* What the task requires *
The response must contain every line below in which "computer" appears.

-- Dataset records follows --

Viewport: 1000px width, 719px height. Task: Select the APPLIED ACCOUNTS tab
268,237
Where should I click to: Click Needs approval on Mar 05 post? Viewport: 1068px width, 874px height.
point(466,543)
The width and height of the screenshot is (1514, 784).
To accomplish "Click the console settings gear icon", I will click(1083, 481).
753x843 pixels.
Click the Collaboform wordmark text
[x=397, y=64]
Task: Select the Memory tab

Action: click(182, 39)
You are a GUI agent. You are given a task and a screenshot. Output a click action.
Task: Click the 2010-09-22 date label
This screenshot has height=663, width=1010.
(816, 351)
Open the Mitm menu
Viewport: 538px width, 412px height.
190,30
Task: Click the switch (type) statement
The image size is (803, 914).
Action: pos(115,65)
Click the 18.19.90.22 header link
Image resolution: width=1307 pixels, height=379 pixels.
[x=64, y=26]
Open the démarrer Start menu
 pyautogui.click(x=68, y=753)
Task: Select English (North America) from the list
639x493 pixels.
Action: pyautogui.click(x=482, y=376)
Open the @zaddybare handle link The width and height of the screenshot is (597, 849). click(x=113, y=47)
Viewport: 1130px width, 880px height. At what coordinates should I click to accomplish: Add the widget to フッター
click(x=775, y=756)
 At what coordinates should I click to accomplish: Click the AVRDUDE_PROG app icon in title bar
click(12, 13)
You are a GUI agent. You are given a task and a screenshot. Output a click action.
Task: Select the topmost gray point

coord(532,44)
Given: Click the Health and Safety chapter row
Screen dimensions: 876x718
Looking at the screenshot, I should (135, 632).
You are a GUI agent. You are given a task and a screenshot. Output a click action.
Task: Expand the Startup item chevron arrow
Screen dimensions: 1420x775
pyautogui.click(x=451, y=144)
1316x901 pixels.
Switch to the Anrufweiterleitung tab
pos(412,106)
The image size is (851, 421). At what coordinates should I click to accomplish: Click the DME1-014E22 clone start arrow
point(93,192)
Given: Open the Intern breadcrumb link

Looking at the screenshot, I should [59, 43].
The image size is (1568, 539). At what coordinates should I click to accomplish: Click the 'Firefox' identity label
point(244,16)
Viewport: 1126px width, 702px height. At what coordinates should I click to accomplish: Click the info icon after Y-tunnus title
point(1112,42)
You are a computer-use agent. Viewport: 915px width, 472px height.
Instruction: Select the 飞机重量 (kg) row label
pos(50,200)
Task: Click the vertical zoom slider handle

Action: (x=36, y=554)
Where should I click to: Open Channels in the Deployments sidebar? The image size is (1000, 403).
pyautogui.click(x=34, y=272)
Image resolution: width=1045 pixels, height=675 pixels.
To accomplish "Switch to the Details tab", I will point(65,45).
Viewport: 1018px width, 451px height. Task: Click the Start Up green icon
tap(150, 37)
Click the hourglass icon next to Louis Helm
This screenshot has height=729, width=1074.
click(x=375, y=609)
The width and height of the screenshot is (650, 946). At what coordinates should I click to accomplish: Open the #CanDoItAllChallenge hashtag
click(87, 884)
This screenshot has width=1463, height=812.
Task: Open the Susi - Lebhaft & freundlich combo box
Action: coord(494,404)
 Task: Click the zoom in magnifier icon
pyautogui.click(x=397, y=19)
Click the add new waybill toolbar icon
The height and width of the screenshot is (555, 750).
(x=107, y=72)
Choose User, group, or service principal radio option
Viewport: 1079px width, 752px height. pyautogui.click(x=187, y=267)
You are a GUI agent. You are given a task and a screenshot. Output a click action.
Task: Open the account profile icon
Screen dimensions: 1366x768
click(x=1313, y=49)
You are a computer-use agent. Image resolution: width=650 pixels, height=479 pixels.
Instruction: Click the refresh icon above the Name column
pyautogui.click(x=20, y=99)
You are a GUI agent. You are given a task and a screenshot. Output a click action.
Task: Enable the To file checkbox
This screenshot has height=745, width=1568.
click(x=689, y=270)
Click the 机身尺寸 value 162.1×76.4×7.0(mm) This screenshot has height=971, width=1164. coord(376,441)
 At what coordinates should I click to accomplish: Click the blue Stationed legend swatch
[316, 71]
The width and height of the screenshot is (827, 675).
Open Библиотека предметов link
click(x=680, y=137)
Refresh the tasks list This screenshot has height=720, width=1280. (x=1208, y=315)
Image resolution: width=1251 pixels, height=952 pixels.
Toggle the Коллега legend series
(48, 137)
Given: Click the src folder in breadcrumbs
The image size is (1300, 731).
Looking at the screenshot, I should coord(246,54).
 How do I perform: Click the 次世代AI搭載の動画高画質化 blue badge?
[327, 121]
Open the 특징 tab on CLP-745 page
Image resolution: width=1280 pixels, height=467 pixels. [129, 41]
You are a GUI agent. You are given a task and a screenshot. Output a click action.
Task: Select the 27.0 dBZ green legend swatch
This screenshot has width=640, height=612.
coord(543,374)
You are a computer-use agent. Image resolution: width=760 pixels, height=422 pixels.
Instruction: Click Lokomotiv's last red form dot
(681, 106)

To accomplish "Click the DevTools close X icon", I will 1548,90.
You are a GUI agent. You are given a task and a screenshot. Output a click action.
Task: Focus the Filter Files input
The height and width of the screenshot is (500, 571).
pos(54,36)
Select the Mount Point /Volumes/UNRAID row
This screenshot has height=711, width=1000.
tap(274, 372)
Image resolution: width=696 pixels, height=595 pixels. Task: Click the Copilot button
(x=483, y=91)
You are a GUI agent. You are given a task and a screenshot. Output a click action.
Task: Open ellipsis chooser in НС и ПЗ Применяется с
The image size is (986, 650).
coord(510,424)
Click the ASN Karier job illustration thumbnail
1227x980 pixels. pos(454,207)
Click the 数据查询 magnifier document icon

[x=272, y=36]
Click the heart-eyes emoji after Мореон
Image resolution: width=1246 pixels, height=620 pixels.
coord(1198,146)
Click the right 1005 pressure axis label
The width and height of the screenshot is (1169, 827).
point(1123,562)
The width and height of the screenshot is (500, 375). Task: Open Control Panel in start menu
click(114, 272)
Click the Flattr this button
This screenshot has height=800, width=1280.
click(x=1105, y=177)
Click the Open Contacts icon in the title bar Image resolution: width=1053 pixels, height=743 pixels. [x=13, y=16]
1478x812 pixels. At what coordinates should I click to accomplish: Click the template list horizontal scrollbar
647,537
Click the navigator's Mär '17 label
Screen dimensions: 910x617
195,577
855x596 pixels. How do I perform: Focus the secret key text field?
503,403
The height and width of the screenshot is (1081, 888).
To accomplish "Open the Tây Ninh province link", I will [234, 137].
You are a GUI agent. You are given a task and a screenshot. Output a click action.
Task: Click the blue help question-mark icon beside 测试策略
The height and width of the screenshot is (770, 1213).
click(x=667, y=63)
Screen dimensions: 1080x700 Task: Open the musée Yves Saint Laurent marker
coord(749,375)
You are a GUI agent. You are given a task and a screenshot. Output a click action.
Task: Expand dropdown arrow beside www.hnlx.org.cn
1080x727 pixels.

-- Dataset records concluded --

* Output for this exercise *
You are a computer-use agent. Viewport: 915px width, 472px height.
You are a computer-use agent. Image resolution: width=650 pixels, height=479 pixels.
You are a computer-use agent. Image resolution: width=760 pixels, height=422 pixels.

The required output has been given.